A new survey of Tory Party members by the Conservative Home website has Brexit Secretary David Davis as favorite to take over from the hapless Theresa May, but Rees-Mogg, the MP for North East Somerset is the dark horse racing up on the outside.

A third of those who responded to the survey said "none of the above," when offered a list of Cabinet contenders including Home Secretary Amber Rudd and Chancellor Philip Hammond.

The vast majority of those picked Rees-Mogg as their choice and there is even a grassroots movement, dubbed Moggmentum in a dig at the Jeremy Corbyn-supporting Momentum movement, which is rooting for him.

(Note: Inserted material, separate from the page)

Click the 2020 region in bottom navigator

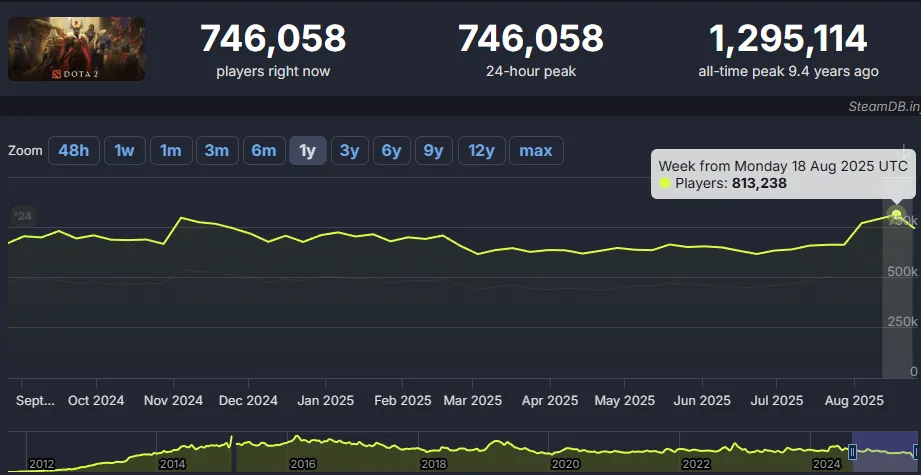point(565,452)
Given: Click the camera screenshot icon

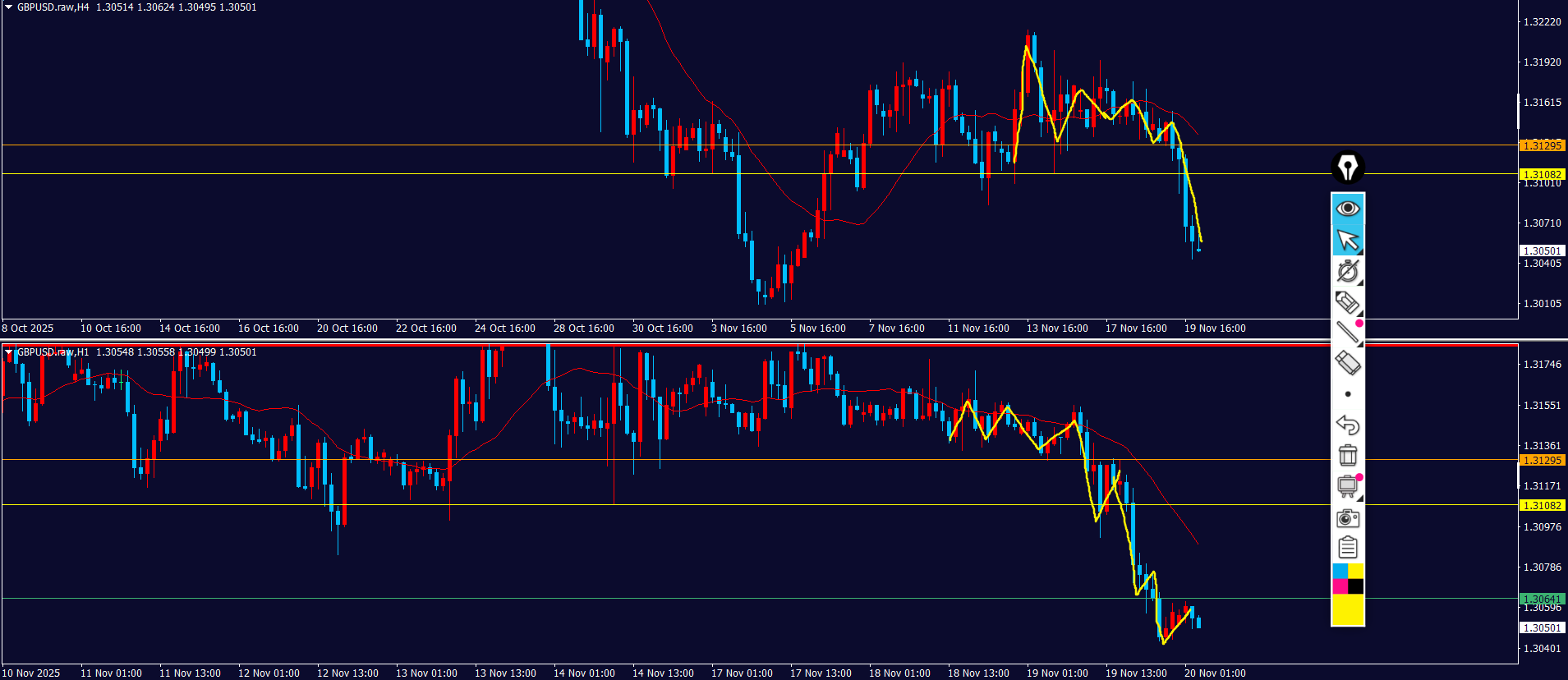Looking at the screenshot, I should point(1347,517).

While Rees-Mogg's pinstripe traditionalism has been the target of much ridicule on social media, betting markets place him second behind Davis.

In July, in an interview with Conservative Home, Rees-Mogg said he did not see himself as "a serious candidate" — although he regarded the prospect as "flattering" and did not explicitly rule out running.

So who is Rees-Mogg?

He is the son of William Rees-Mogg, who was editor of The Times newspaper in the 1970s and later vice-chairman of the BBC and a Conservative peer.

Jacob went to Britain's elite private school, Eton, and then read History at Oxford University before starting a career in the City of London.

He also worked in Hong Kong and in 2007 he co-founded an investment company, Somerset Capital Management, which now has a portfolio of US$7.6 billion and offices in London and Singapore.

In 1997, when Tony Blair's Labour Party won a landslide victory, Rees-Mogg gained only nine percent of the vote as the Tory candidate in the safe Labour seat of Central Fife in Scotland, where he was ridiculed for canvassing with a woman who was his nanny as a child.

In 2010, when he was elected as an MP, a Sunday Times columnist described him as "David Cameron's worst nightmare" because the new Conservative leader was desperately trying to shed the party's patrician image.

But while Cameron tried to play down his upper class roots, Rees-Mogg positively revels in it.

He has six children, and the latest he named Sixtus (after a Roman emperor) Dominic Boniface Christopher.

The others have equally upper class monikers — Alfred Wulfric Leyson Pius, Thomas Wentworth Somerset Dunstan, Peter Theodore Alphege, Anselm Charles Fitzwilliam and the rather more prosaic Mary Anne Charlotte Emma.

He is also on the right-wing of the Conservative Party.

Rees-Mogg is an ardent Brexit supporter, voted against same-sex marriage, opposed plans to scrap the bedroom tax, voiced support for Donald Trump and called for his party to collaborate with the UK Independence Party.    

While Rees-Mogg's star is in the ascendancy, Davis' support fell from 24 percent to 20 percent, and Johnson saw his support drop from 19 percent to nine percent, his lowest rating since the survey began.